La mattina, quando la sveglia suonò, io avevo già aperto gli occhi da un pezzo e osservavo il viso angelico di Ashton addormentato sul cuscino. Avrei voluto sbattergli la vittoria in faccia, fargli notare che, al contrario delle sue previsioni, ero riuscita ad alzarmi e mi sarei presto ritrovata con il naso sui libri... Nonostante ciò, decisi di lasciarlo tranquillo tra le braccia di Morfeo e, silenziosamente, mi diressi al piano di sotto. Erano le nove e tutti dormivano, tutti tranne il più improbabile, tutti tranne Michael. Seduto attorno al tavolo della cucina, sgraffignava dei chicken nuggets a petto nudo. La pelle estremamente pallida spiccava tra le mattonelle nere della parete alle sue spalle, i capelli invece si mimetizzavano con esse. Mi diede il suo strambo buongiorno tra un morso e l'altro, con un occhiolino e un piccolo sorriso. Decisi di sedermi accanto a lui e, dopo aver appoggiato il mento sul palmo della mano, iniziai a fissarlo come fosse un'opera d'arte. Il mio sguardo pungeva su di lui come uno spillo infilato male in una giacca da portare in sartoria; non passava inosservato e quello era esattamente il mio intento.
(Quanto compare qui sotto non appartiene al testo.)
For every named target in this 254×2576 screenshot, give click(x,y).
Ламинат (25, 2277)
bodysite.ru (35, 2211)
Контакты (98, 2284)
"Non fissarmi mentre mangio" protestò con la bocca piena "mi metti in soggezione".
"É questo il mio obbiettivo" replicai mascherando un'impertinenza mattutina estremamente rara. Temporeggiavo; esaminavo il contesto, elaboravo i suoi gesti. Appurai che fosse piuttosto imbarazzato, forse dal presagio di dover affrontare un discorso che avesse come co-protagoniste me e Julie Dixon insieme; ed effettivamente, la mia curiosità necessitava delle delucidazioni in merito.
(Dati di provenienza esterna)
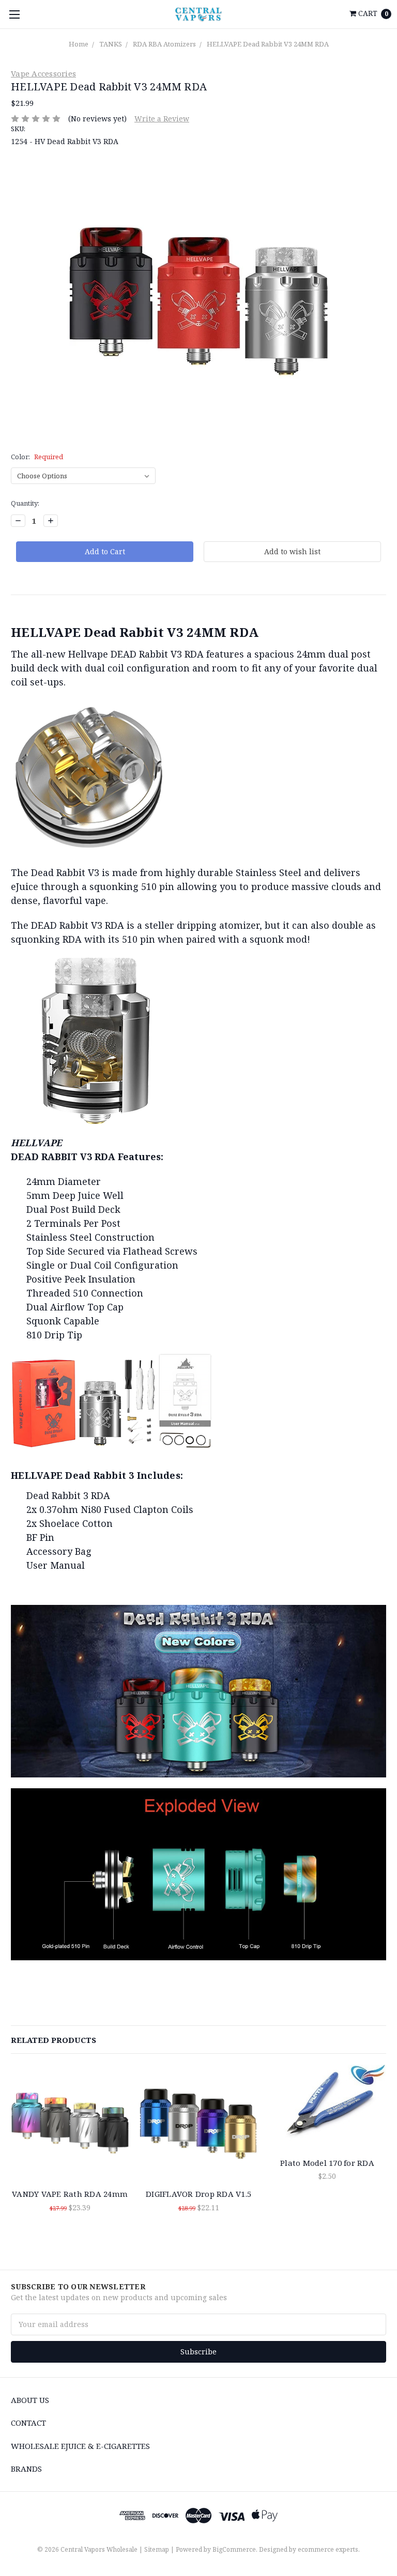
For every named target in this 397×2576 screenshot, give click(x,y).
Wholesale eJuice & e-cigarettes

"Sai che ti dico? Sono pieno" affermò dopo aver ingurgitato l'ultimo boccone. Si spolverò le mani all'interno del contenitore di plastica e si mise a braccia conserte sbuffando fintamente spazientito. Tra noi due danzava un'armonia unica, una strana serenità: ci assomigliavamo più di quanto credessimo e, a momenti, sembrava che il nostro legame superasse di gran lunga quello che da una vita avevo avuto con mio fratello. La fragilità di Michael meritava la protezione di un muro di cinta e la sua spontaneità di essere liberata nell'aria come bolle di sapone. Quella mattina, guardando i suoi occhi da bambino, decisi che non avrei mai più voluto sapere i perché delle sue azioni.
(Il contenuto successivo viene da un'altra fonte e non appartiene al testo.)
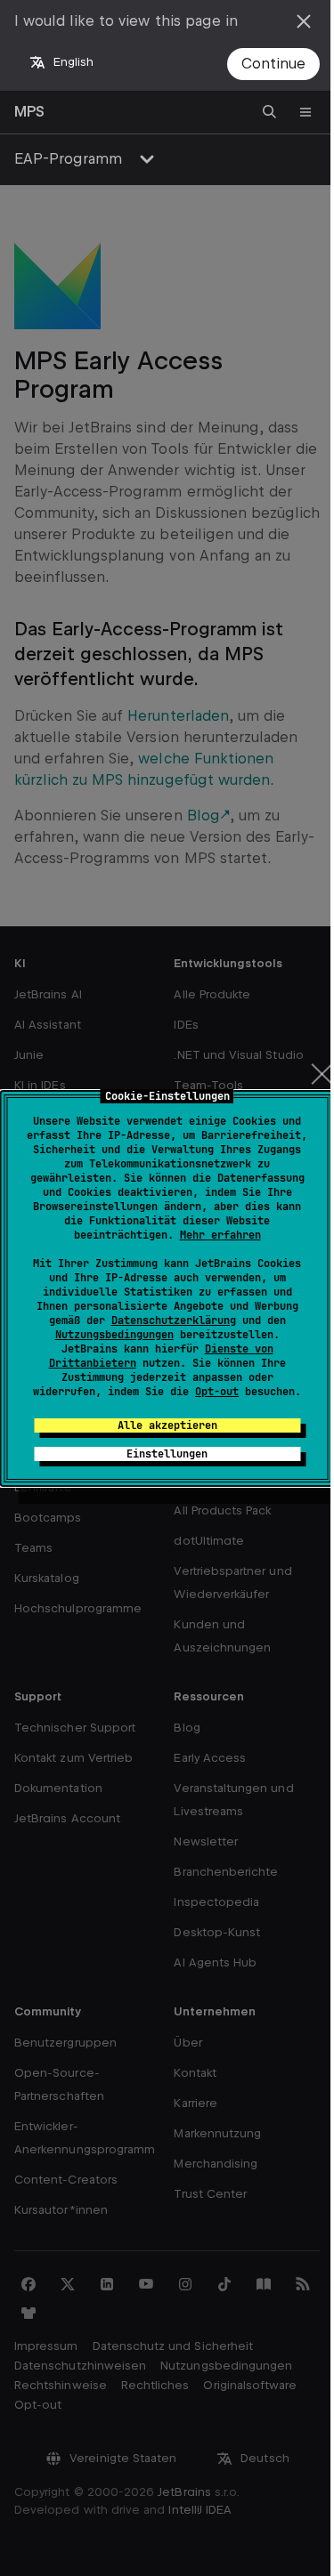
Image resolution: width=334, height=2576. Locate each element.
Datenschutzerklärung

"Mi hanno presa alla Summer Dance School di Dublino" dissi. Lui mi scrutò per un attimo, poi abbassò la testa e ridacchiò. "Sapevo che ti avrebbero presa" bofonchiò. Nemmeno io sapevo che risposta aspettarmi, non pretendevo una festa in mio onore, ma ne fui delusa: quella stupida frase mi rimbombò nella testa minacciando di esplodere come una granata. Il timore che dopo la sera della festa di Julie qualcosa potesse essere cambiato, mi stava divorando le budella. Eppure, quelle parole liberate alle stelle notturne di Brighton erano inequivocabili: "promettimi che non cambierà nulla".
"Non ti vedo entusiasta" commentai cercando di mantenere un tono calmo e indifferente. Attirai la sua attenzione con un'efficacia che non avevo previsto. Mi afferrò frettolosamente la mano e iniziò a scuotere la testa facendo ribellare la sua chioma corvina. "Sono felicissimo per te, pulce, tu ti meriti di tornare a ballare... Ma starai via per tutta l'estate, cazzo... Come farò senza di te?" Pronunciò le ultime parole con una tristezza tale che mi spezzò il cuore; io ero sempre stata la sua ancora e nessuna corrente ci aveva mai separati per un periodo talmente lungo. Avevo paura, ma in cuor mio sapevo di star solamente facendo di tutta l'erba un fascio. "Anche se non mi vedi, io sarò sempre con te" sussurrai.